=== Document extract ===
This study aimed at identifying different subgroups of a population based on the health behaviors alcohol consumption, nutrition, PA and smoking, while also taking the influence of the parameters sex, age and education into account. Three distinct classes were identified. All three classes show a unique pattern regarding the health behaviors. Class 2 represents a healthy cluster, showing a very healthy pattern and the highest item probabilities for healthy behavior categories. Class 1 and class 3 on the other hand show more unhealthy profiles. Class 1 shows highest item probabilities for a risky alcohol consumption. In addition, class 1 has the highest probability for former smoking which has been associated with higher odds for hospital treatments and higher numbers in physician visits (48).

Cluster analysis is very exploratory and although comparisons with other studies are difficult because of different investigated health behaviors and methodological approaches, our results are in line with similar investigations. In line with previous studies, we identified an overall healthy cluster with class 2 (13, 14, 16, 20, 21, 49, 50). Similar to previous studies, we observed a clustering of unhealthy smoking behavior and unhealthy alcohol consumption (11, 15, 16, 20). This clustering becomes very evident for class 3 and partially for class 1 considering the high number of ex-smokers in this class. Some studies report a combination of excessive alcohol consumption and higher PA rates (14, 16, 49). A tendency of this combination could be observed in class 1, which has highest item probabilities for drinking and the highest probability for active PA amongst the three classes.

Regarding socio-demographic characteristics of the identified clusters, the present results are in line with previous studies. Previous research reported a higher male prevalence in more unhealthy clusters (14, 20). Our findings support this result, showing the highest female prevalence rates for the healthy class 2. In our study, age and education were not a good indicator for distinguishing between healthy and unhealthy clusters, as younger and older clusters or more and less educated clusters can be found on both ends of the spectrum. A similar result is also mentioned in the systematic review of Meader et al. (11).

=== Tasks to perform ===
1. Answer these about the passage on health behavior clusters:
(a) Which class shows the highest probability for former smoking?
(b) Which class had the highest female prevalence rates?
(c) What combination of behaviors do some studies report alongside excessive alcohol consumption?
2. Pick up the passage on health behavior clusters right after its final sentence and continue it.
You won't need the items to answer anything about the passage on health behavior clusters.

=== Listed entries ===
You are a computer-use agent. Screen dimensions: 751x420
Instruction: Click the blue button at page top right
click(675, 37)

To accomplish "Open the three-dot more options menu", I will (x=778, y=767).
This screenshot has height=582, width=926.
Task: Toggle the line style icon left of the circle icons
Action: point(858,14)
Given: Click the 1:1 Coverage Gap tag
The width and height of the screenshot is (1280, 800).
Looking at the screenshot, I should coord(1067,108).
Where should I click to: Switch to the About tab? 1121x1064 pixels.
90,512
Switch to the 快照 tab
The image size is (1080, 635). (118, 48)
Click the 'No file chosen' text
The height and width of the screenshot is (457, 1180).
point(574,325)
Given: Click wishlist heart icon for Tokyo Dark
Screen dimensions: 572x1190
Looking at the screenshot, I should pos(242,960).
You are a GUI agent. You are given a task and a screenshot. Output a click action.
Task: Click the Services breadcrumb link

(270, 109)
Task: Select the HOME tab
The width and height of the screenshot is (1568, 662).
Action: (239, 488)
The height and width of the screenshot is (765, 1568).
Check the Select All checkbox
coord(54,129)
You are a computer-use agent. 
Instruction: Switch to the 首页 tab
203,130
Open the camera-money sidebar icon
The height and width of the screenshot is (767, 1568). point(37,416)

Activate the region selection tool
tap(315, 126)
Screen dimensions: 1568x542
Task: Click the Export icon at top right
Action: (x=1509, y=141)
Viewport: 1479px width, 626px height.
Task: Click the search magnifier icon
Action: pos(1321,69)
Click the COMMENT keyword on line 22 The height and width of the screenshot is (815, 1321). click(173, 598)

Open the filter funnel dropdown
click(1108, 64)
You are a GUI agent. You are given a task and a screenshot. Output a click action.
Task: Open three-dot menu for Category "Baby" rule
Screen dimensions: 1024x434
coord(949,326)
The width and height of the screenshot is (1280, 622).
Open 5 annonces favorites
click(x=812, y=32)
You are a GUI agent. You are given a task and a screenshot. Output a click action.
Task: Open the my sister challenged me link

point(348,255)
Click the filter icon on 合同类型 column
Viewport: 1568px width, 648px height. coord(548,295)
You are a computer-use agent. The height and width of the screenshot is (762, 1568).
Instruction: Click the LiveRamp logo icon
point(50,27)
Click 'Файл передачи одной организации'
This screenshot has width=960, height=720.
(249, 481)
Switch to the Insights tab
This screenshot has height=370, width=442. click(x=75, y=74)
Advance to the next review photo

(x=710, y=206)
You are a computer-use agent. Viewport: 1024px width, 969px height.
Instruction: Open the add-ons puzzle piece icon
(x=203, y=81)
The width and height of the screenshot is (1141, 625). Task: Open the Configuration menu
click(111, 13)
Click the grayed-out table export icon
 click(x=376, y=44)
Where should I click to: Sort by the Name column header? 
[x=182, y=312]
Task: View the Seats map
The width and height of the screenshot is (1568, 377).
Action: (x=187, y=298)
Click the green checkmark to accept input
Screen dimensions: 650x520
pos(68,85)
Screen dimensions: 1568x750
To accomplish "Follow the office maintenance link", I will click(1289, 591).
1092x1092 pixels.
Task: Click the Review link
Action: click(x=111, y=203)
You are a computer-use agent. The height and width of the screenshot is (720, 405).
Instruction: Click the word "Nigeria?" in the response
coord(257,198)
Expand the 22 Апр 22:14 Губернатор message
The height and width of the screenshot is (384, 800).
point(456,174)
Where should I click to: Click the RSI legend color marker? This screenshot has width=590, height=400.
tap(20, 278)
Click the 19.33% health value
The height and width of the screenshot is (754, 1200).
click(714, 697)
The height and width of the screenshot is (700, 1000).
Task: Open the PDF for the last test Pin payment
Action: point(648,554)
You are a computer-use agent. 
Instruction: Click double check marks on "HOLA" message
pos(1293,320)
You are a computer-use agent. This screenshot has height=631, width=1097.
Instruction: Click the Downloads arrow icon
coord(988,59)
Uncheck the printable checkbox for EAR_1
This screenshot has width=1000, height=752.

=== Answers by task ===
1.
(a) Class 1
(b) Class 2
(c) Higher PA rates

2.
Scientific evidence on associations between clustering of health behaviors and HRQOL is sparse. Conry et al. (16) report a tendency for healthier clusters having a better quality of life. This result could not be replicated by our study. We found no clear association between a healthier behavior pattern and better physical or mental HRQOL. The different latent classes show different adjusted means in physical and mental HRQOL. The classes are also different in their change of physical or mental HRQOL over the years. However, the different changes in physical/mental HRQOL might be due to regression to the mean. Furthermore, the differences in physical/mental HRQOL are too small to be considered as clinically relevant. For the SF-12 questionnaire a difference from three to five points can be seen as the minimal clinically relevant threshold (51).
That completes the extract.